[[ Data for analysis, beginning ]]

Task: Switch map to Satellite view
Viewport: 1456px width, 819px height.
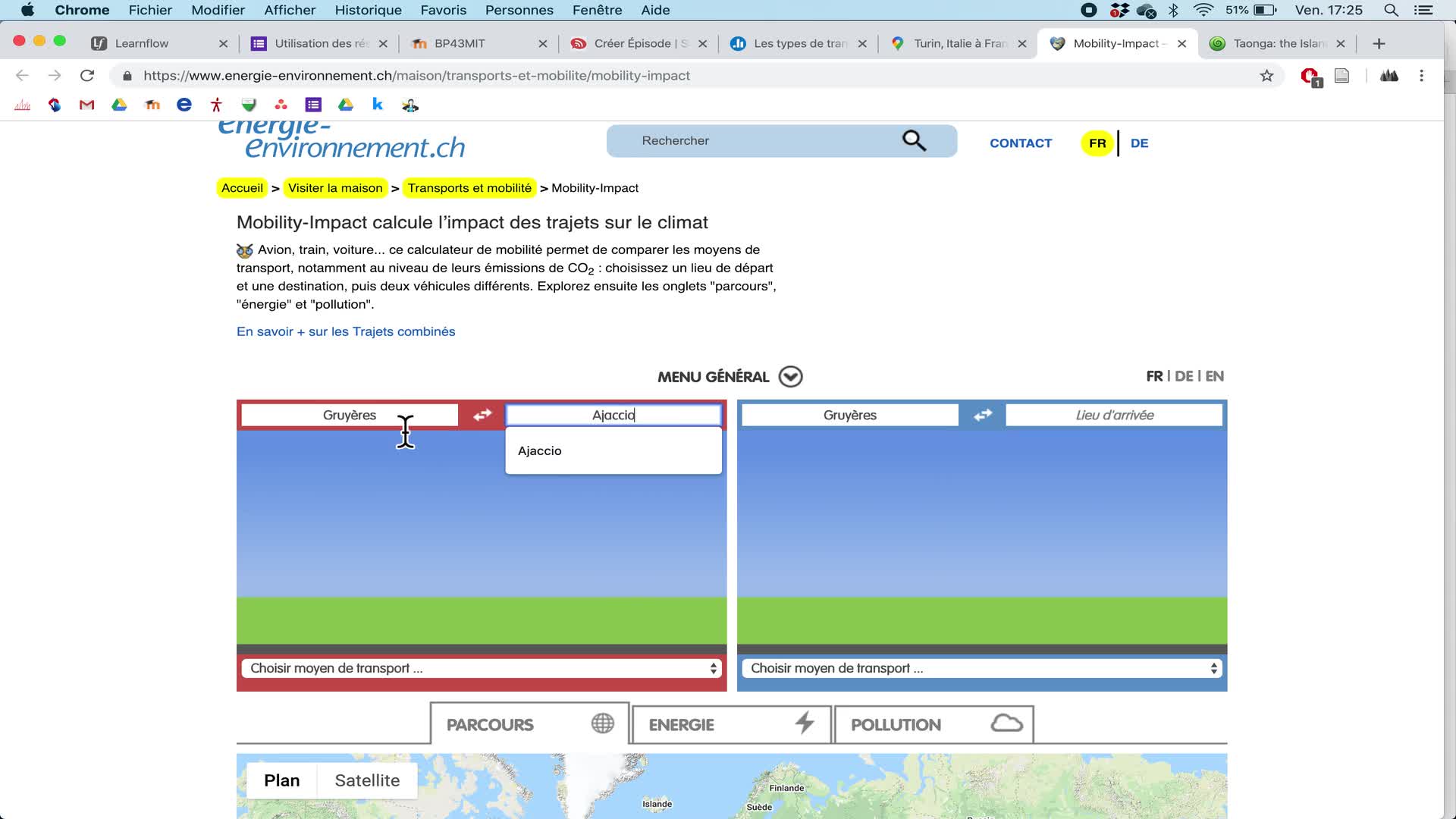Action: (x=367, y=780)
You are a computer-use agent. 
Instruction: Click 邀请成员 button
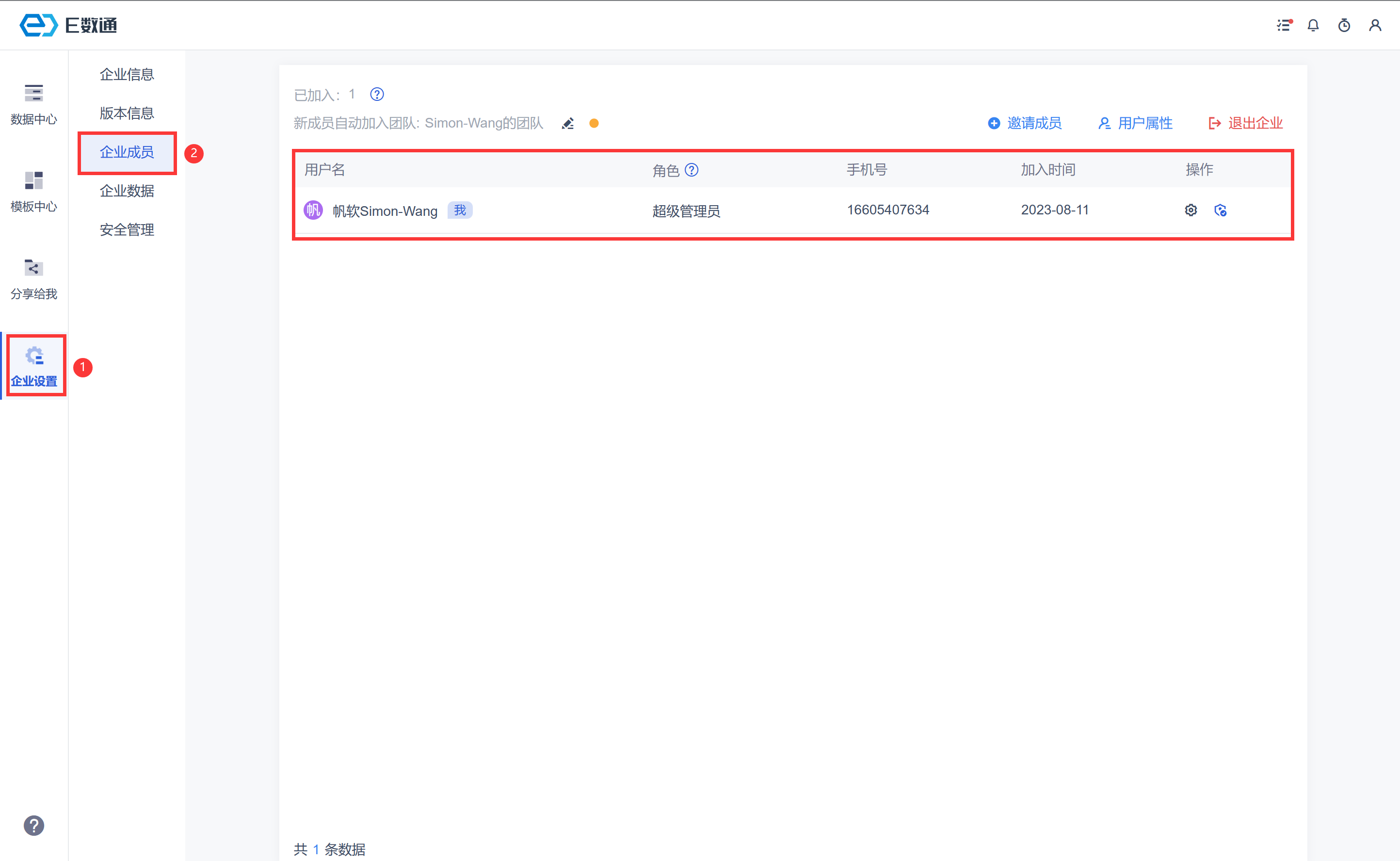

[[ Data for analysis, end ]]
[[ Data for analysis, beginning ]]

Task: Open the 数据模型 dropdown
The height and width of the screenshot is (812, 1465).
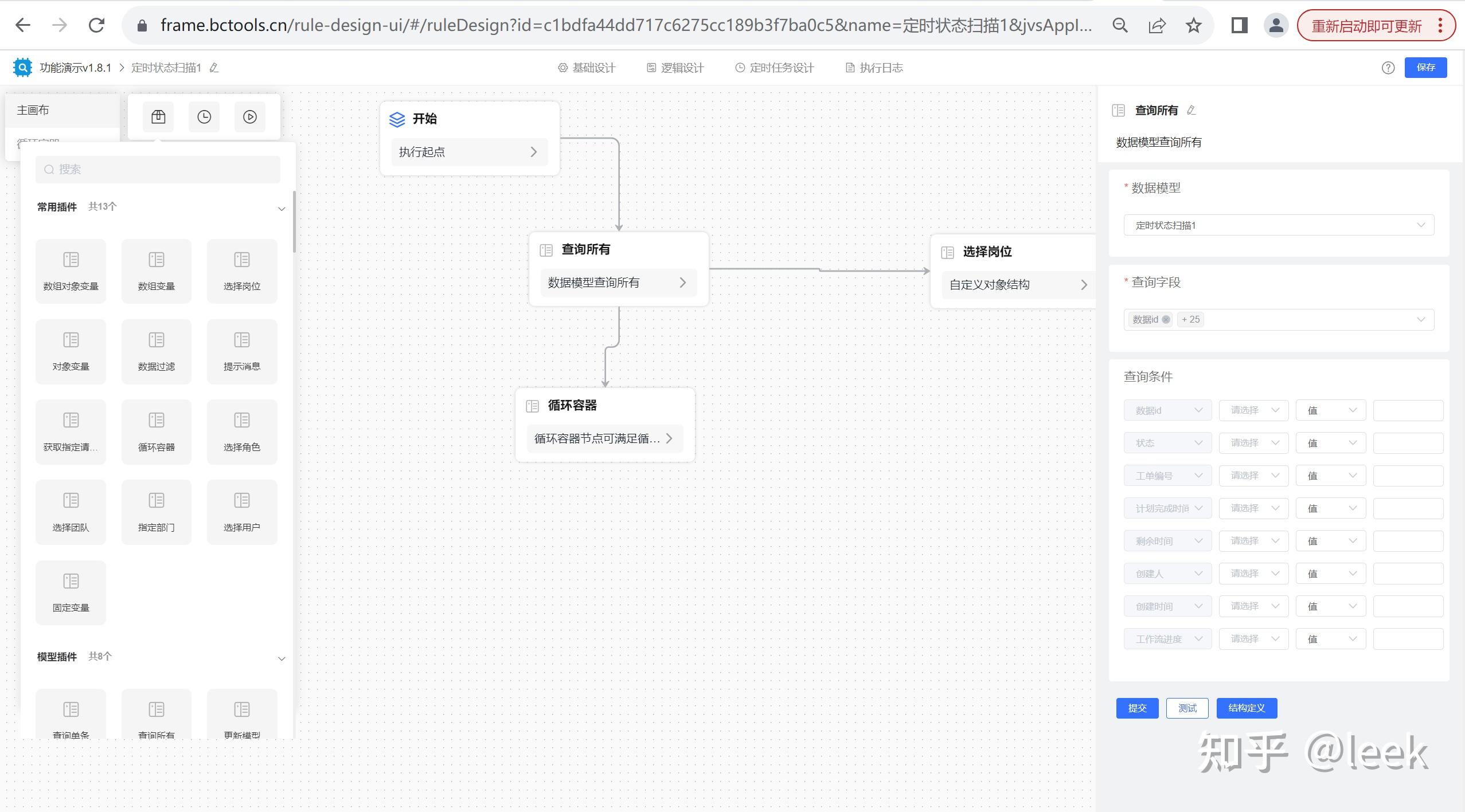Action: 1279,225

[[ Data for analysis, end ]]
[[ Data for analysis, beginning ]]

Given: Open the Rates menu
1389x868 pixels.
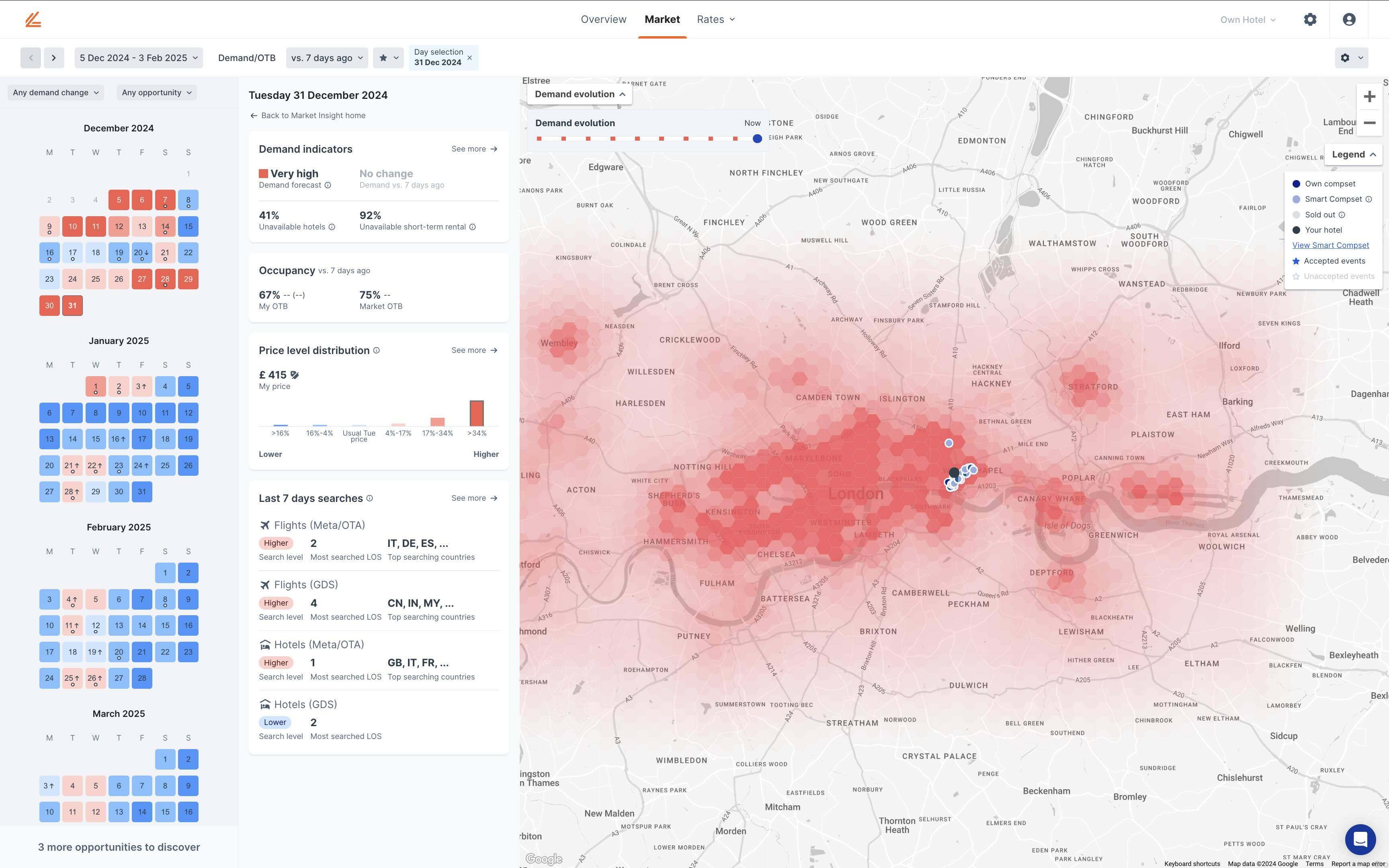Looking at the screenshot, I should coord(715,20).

[[ Data for analysis, end ]]

▸ Task
Using the data above, return each line that includes the word "Open".

▸ Response to this task
Task: Open the 数据模型 dropdown
Given: Open the Rates menu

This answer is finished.